What you will do: Search the data for "computer" and copy every matching line.

━━ Material provided ━━

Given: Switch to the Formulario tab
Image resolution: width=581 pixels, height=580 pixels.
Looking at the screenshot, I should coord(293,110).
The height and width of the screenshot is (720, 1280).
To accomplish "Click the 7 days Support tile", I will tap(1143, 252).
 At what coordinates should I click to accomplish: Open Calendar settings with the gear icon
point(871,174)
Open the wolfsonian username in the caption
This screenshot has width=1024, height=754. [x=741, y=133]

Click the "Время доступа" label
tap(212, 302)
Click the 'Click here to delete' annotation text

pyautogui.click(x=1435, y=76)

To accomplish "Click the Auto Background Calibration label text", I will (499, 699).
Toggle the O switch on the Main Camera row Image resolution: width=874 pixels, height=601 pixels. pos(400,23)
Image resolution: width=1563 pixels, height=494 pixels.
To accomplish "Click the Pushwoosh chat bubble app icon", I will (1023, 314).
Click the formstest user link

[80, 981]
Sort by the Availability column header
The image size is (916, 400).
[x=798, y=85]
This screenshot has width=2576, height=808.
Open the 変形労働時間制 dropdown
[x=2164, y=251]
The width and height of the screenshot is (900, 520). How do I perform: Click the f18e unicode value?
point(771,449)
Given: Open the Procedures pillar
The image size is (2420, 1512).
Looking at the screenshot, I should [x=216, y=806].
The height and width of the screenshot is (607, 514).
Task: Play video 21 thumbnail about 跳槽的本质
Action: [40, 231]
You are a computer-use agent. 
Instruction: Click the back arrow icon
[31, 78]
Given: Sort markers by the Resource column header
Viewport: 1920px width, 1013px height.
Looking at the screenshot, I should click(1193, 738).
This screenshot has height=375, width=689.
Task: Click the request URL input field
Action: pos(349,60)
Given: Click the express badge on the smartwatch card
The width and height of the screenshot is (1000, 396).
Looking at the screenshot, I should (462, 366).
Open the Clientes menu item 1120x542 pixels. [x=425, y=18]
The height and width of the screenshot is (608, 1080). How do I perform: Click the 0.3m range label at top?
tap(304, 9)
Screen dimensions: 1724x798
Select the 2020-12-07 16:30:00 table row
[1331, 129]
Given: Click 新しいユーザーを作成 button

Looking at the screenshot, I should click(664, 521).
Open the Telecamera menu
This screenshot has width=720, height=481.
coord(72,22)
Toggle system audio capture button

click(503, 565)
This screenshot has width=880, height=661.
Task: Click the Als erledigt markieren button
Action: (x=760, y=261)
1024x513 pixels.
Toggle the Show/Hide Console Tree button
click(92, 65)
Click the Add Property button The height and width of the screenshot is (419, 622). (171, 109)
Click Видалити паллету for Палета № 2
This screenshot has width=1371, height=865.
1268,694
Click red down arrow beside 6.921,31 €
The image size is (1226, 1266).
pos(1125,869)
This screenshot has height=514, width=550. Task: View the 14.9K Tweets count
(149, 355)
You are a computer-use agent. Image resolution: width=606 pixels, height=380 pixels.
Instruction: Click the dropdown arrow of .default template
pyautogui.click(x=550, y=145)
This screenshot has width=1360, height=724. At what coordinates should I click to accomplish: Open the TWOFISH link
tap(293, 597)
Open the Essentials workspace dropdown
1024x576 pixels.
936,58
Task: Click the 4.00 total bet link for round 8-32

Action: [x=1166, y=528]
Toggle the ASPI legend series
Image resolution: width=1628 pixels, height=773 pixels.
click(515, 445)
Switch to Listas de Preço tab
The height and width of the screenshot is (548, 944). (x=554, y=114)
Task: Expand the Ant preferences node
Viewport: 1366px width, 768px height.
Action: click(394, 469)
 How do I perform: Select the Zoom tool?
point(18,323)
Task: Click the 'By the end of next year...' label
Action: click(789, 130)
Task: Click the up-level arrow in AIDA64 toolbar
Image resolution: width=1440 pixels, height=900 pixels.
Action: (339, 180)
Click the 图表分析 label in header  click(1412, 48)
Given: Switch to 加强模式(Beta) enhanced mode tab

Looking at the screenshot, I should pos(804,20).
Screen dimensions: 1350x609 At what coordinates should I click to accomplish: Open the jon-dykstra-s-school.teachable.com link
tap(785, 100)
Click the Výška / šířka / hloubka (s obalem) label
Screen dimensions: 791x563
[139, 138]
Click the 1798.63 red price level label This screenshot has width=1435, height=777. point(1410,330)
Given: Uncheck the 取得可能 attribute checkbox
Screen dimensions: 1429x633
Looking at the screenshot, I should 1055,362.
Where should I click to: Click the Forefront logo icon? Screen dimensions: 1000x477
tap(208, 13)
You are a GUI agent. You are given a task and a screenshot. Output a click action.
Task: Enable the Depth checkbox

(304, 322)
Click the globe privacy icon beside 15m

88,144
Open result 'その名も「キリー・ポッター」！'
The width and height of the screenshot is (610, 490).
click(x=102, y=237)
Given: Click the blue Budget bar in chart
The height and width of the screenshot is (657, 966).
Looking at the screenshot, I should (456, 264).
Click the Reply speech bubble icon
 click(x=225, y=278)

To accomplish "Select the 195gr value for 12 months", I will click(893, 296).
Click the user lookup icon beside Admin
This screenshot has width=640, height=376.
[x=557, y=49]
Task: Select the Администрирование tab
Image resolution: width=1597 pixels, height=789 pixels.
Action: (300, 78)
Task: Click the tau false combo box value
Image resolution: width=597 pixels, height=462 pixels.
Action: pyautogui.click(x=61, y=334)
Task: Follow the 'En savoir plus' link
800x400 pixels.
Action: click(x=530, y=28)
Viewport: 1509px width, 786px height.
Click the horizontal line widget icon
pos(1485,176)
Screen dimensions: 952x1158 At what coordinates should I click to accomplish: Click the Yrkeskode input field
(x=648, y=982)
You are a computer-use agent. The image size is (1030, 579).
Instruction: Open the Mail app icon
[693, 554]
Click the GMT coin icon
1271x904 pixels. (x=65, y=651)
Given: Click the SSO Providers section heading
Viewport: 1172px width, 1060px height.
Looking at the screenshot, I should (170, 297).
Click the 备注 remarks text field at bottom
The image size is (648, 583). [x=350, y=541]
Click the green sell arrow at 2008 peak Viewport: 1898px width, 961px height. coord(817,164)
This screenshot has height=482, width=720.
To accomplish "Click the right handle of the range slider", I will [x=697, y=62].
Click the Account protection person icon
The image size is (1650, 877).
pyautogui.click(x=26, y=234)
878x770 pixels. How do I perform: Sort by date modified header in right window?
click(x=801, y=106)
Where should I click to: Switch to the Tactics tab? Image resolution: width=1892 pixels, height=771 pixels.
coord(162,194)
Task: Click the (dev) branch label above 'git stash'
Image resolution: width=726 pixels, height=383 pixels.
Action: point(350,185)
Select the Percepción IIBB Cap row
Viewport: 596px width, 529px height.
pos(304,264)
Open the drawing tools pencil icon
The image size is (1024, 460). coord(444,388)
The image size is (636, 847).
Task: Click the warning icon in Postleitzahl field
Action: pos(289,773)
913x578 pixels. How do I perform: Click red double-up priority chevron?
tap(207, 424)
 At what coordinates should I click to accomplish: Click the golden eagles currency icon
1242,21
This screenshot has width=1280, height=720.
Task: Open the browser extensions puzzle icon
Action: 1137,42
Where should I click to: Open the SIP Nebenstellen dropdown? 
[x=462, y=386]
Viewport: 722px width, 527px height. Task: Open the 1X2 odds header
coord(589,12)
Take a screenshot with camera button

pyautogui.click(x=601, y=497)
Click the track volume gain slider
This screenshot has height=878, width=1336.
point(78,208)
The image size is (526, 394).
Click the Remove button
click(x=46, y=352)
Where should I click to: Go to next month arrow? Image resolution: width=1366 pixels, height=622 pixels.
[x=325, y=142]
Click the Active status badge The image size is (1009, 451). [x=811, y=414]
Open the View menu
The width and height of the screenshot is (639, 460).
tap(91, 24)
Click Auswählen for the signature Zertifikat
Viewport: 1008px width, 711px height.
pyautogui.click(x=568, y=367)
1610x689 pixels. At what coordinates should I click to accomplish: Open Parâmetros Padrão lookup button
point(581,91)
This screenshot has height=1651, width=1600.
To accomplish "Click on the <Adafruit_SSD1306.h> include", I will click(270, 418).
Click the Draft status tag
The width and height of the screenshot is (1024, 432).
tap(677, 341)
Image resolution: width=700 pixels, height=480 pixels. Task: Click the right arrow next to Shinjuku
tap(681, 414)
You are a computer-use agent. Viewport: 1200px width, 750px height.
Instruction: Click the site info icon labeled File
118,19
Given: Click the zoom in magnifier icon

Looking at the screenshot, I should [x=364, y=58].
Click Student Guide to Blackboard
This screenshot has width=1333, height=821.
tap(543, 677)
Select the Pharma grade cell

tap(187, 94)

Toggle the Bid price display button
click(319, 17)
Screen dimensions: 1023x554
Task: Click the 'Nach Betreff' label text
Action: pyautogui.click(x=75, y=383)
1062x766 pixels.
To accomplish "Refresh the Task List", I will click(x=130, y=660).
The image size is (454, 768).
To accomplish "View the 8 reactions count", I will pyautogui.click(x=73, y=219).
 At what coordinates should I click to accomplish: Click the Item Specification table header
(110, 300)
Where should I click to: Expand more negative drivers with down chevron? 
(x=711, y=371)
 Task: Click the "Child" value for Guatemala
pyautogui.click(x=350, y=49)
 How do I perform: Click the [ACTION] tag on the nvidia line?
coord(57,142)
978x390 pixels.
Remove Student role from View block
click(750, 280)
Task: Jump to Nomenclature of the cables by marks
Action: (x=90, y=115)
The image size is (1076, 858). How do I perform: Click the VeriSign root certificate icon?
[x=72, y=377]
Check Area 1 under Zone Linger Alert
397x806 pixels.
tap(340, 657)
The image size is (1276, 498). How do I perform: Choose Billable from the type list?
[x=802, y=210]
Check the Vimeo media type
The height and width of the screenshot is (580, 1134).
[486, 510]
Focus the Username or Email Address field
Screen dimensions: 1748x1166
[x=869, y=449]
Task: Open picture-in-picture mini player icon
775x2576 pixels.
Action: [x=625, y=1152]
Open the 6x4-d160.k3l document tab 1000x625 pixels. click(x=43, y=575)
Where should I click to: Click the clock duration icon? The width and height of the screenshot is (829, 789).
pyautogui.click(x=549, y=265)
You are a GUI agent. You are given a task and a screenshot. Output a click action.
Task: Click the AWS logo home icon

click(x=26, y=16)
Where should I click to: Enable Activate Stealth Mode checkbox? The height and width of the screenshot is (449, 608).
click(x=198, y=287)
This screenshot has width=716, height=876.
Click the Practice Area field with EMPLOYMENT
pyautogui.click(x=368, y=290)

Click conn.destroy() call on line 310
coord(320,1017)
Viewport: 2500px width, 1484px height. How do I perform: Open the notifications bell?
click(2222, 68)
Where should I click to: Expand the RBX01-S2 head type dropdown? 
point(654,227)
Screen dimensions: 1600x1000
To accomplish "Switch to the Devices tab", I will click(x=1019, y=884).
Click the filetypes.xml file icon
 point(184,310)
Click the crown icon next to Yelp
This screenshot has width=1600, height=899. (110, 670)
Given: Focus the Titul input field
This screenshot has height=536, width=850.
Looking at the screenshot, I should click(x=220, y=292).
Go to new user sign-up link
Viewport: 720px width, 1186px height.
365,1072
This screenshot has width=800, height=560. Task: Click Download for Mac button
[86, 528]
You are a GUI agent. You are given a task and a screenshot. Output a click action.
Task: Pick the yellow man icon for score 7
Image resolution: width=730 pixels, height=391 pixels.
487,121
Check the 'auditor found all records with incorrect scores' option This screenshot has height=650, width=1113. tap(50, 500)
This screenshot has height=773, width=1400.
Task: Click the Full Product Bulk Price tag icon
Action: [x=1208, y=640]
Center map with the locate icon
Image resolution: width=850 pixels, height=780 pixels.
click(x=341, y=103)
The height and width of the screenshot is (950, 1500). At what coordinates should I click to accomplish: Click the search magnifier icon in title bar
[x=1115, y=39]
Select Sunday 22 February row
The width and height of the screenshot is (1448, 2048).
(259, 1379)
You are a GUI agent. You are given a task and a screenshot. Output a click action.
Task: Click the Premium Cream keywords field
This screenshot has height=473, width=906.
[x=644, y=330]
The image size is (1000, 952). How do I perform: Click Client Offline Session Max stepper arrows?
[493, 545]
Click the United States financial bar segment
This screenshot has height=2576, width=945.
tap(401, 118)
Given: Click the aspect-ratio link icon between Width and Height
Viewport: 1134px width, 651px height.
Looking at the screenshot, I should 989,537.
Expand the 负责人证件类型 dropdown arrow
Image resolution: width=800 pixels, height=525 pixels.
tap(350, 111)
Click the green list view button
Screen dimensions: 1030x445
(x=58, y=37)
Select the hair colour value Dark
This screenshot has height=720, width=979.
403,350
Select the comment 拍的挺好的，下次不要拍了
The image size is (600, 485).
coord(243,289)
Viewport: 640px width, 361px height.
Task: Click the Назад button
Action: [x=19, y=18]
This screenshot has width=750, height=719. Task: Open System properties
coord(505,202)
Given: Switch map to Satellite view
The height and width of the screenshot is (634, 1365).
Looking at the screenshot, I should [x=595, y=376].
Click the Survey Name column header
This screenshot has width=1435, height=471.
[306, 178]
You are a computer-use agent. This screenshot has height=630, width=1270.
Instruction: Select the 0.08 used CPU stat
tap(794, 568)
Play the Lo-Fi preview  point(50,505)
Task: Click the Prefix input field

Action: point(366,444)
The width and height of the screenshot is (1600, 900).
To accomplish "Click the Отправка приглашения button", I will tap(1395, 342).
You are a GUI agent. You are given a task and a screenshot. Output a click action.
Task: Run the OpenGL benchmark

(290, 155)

━━━

Expected answer:
You are a computer-use agent. 
You are a computer-use agent. Image resolution: width=606 pixels, height=380 pixels.
You are a computer-use agent. The image size is (1030, 579).
You are a computer-use agent. Viewport: 1200px width, 750px height.
You are a computer-use agent. This screenshot has height=630, width=1270.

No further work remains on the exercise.